Stored items
▬▬▬▬▬▬

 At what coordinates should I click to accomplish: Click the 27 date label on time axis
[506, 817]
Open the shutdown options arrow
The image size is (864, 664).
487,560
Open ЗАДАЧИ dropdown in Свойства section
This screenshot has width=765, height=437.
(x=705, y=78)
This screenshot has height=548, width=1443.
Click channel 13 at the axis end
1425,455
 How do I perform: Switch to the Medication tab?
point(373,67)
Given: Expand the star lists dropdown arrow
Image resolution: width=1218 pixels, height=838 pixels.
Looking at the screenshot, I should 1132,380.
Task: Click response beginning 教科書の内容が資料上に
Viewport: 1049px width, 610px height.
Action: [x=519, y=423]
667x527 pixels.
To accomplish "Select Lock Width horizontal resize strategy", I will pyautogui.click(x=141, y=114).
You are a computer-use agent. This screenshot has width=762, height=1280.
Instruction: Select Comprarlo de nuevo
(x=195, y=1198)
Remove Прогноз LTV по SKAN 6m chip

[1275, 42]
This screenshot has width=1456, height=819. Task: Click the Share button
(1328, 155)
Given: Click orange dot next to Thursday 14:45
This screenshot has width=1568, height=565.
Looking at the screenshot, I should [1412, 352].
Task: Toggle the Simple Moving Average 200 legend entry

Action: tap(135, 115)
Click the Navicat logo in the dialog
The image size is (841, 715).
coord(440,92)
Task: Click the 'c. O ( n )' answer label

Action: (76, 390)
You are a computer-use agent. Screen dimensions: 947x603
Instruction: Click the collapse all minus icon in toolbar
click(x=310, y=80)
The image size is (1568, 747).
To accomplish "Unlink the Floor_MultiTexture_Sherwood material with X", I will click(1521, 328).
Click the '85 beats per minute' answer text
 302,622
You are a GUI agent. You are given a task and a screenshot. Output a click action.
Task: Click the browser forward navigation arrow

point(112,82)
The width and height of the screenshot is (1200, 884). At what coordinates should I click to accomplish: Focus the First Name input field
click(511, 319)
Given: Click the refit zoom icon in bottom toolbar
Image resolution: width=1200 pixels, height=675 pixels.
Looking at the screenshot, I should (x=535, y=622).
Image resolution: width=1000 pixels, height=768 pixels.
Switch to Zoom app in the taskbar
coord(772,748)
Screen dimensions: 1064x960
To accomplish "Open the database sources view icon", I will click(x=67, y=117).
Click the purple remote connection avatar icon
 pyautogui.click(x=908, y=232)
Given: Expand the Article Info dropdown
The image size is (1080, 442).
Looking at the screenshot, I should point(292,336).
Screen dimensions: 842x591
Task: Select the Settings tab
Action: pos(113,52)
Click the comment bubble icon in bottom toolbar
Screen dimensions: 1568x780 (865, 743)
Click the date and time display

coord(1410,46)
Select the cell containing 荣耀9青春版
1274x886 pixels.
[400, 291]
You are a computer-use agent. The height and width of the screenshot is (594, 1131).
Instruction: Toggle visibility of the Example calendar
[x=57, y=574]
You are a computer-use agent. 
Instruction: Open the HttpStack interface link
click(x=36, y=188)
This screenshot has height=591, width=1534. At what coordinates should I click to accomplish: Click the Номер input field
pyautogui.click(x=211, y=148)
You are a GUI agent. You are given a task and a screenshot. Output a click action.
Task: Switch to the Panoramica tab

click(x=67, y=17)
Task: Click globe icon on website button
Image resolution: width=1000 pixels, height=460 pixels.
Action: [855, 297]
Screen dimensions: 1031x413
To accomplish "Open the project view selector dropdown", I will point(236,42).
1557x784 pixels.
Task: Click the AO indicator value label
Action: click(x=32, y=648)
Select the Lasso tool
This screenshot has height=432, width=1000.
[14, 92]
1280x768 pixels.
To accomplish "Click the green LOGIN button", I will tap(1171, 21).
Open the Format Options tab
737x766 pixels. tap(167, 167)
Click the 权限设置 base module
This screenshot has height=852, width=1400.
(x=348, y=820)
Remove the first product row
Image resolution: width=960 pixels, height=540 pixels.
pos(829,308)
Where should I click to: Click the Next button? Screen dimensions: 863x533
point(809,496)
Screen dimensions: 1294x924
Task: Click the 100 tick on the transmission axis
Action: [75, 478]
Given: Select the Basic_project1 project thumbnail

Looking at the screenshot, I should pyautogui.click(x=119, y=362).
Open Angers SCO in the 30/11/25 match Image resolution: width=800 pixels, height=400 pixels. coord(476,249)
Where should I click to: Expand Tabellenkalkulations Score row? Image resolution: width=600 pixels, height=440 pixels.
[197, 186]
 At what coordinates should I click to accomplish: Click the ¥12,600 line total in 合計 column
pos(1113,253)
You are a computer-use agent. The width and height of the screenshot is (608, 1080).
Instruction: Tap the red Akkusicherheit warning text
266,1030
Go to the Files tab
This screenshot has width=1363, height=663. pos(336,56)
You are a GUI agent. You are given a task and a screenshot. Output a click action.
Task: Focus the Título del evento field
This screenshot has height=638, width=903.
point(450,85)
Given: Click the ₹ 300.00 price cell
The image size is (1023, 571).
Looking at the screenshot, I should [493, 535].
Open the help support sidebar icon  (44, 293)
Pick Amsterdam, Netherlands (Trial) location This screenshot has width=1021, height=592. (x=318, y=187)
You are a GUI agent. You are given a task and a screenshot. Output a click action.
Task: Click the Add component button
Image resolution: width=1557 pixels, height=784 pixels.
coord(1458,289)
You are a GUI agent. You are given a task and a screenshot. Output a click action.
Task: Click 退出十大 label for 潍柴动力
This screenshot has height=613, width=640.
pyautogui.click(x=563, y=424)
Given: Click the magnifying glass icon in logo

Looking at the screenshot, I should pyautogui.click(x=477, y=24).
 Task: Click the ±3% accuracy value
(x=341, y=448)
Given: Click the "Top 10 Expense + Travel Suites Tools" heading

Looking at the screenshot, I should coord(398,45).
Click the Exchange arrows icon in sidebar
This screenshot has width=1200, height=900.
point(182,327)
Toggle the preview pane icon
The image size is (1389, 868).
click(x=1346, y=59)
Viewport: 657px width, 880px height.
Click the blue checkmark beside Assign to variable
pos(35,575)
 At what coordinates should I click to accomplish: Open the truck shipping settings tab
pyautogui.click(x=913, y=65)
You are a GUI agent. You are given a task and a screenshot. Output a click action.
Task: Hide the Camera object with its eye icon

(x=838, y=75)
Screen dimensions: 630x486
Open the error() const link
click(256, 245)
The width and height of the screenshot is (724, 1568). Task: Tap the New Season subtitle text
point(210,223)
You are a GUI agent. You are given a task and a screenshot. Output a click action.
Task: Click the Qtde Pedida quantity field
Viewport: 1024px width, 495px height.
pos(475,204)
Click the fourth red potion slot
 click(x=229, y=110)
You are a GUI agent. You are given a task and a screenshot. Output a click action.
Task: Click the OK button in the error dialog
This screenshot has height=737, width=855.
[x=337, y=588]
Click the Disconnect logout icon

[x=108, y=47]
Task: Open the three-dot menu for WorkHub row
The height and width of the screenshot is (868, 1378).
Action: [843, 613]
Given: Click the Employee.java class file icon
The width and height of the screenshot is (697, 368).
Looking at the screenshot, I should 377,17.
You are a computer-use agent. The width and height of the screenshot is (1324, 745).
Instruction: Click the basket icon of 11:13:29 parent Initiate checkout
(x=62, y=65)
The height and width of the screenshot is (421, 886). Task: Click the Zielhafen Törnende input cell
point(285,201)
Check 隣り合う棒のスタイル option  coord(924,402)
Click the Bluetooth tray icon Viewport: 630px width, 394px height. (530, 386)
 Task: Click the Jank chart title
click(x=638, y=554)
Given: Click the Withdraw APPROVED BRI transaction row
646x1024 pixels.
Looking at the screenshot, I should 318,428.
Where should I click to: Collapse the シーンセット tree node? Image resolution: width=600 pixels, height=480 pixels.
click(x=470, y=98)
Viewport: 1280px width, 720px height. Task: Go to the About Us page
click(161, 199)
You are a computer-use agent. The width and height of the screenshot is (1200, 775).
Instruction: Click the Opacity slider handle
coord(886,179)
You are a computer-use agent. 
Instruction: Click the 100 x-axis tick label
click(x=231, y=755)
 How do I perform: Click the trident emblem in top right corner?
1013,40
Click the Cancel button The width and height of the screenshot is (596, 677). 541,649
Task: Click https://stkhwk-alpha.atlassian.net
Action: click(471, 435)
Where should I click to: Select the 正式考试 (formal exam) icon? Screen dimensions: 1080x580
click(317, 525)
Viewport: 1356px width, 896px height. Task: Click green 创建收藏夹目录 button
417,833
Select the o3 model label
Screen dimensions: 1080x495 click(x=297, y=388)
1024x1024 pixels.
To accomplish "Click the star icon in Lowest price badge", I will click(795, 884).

▬▬▬▬▬▬

Using the entries above, give again exactly the lines from the line holding "is (608, 1080)." through the line holding "Toggle the preview pane icon". Include both end lines and nothing else.

You are a computer-use agent. The width and height of the screenshot is (608, 1080).
Instruction: Tap the red Akkusicherheit warning text
266,1030
Go to the Files tab
This screenshot has width=1363, height=663. pos(336,56)
You are a GUI agent. You are given a task and a screenshot. Output a click action.
Task: Focus the Título del evento field
This screenshot has height=638, width=903.
point(450,85)
Given: Click the ₹ 300.00 price cell
The image size is (1023, 571).
Looking at the screenshot, I should [493, 535].
Open the help support sidebar icon  (44, 293)
Pick Amsterdam, Netherlands (Trial) location This screenshot has width=1021, height=592. (x=318, y=187)
You are a GUI agent. You are given a task and a screenshot. Output a click action.
Task: Click the Add component button
Image resolution: width=1557 pixels, height=784 pixels.
coord(1458,289)
You are a GUI agent. You are given a task and a screenshot. Output a click action.
Task: Click 退出十大 label for 潍柴动力
This screenshot has height=613, width=640.
pyautogui.click(x=563, y=424)
Given: Click the magnifying glass icon in logo

Looking at the screenshot, I should pyautogui.click(x=477, y=24).
 Task: Click the ±3% accuracy value
(x=341, y=448)
Given: Click the "Top 10 Expense + Travel Suites Tools" heading

Looking at the screenshot, I should coord(398,45).
Click the Exchange arrows icon in sidebar
This screenshot has width=1200, height=900.
point(182,327)
Toggle the preview pane icon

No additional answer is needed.